A criação de uma “agência de ação integrada” para combate ao crime organizado foi a primeira medida anunciada nesta terça-feira (6) pela parceria entre União e o governo do Estado de São Paulo para enfrentar a onda de violência que deixou ao menos 90 policiais militares mortos só neste ano.

As tratativas, no entanto, descartam o envio de tropas do Exército ou da Força Nacional de segurança para o Estado e não especificam custos e nem o que, de imediato, será feito para evitar novos ataques a policiais e a civis.

Só na noite passada, por exemplo, ataques na zona norte de São Paulo deixaram sete pessoas mortas e causaram a interrupção de linhas de ônibus de transporte coletivo que foram alvos de furtos ou incêndios comandados por criminosos.

A agência que será criada e outras cinco medidas –que abrangem o fortalecimento dos trabalhos de perícia; fiscalização conjunta em vias marítima, aérea e terrestre; criação de um centro de comando e controle integrado por videomonitoramento; ações de enfrentamento ao crack e transferência de presos de São Paulo a penitenciárias federais –foram apresentadas pelo ministro da Justiça, José Eduardo Cardozo, e pelo governador Geraldo Alckmin, após reunião no Palácio dos Bandeirantes, sede do governo paulista.

Sobre a transferência de presos envolvidos com mortes de policiais e agentes penitenciários para presídios federais, Cardozo e Alckmin não informaram quantos ou quais serão transferidos, bem como para quais unidades federais –são quatro, ao todo — alegando “razões de segurança”.

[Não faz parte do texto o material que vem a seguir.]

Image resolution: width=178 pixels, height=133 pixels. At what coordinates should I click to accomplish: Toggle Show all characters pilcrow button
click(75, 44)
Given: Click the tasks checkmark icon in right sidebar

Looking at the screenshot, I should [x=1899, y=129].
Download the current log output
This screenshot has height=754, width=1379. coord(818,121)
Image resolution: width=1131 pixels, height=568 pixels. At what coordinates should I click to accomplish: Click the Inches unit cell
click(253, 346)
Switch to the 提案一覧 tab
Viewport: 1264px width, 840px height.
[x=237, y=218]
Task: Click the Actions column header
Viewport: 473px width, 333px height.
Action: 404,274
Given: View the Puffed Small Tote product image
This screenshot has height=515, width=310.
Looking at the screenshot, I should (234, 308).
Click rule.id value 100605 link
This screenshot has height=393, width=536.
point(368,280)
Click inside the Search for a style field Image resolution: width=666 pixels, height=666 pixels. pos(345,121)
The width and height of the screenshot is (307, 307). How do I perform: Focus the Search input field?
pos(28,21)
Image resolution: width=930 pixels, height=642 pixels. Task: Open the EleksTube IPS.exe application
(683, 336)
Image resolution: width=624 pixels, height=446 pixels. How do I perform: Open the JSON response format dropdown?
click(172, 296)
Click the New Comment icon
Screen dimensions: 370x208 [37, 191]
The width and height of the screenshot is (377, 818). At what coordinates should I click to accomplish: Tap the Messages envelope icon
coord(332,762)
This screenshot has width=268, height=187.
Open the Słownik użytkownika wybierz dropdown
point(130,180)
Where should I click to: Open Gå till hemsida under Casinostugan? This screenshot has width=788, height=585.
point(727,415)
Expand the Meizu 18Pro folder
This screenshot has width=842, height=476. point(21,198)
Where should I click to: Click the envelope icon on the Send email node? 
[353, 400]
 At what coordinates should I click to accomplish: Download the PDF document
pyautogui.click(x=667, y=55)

De acordo com o ministro, a futura agência será coordenada pelo superintendente da Polícia Federal no Estado de São Paulo, Roberto Troncon Filho, indicado pela União, e, pelo governo paulista, pelo secretário-adjunto de Segurança Pública, Jair Burgui.

Participarão do grupo, pela União, PF, PRF (Polícia Rodoviária Federal), Secretaria Nacional de Segurança Pública, Depen (Departamento Penitenciário Nacional) e Receita Federal. Pelo governo de SP, integrarão a agência representantes das polícias Civil, Militar e Científica, além do MPE (MInistério Público Estadual) e Secretaria Estadual da Fazenda. O TJ-SP (Tribunal de Justiça de São Paulo) também será convidado a compor a agência.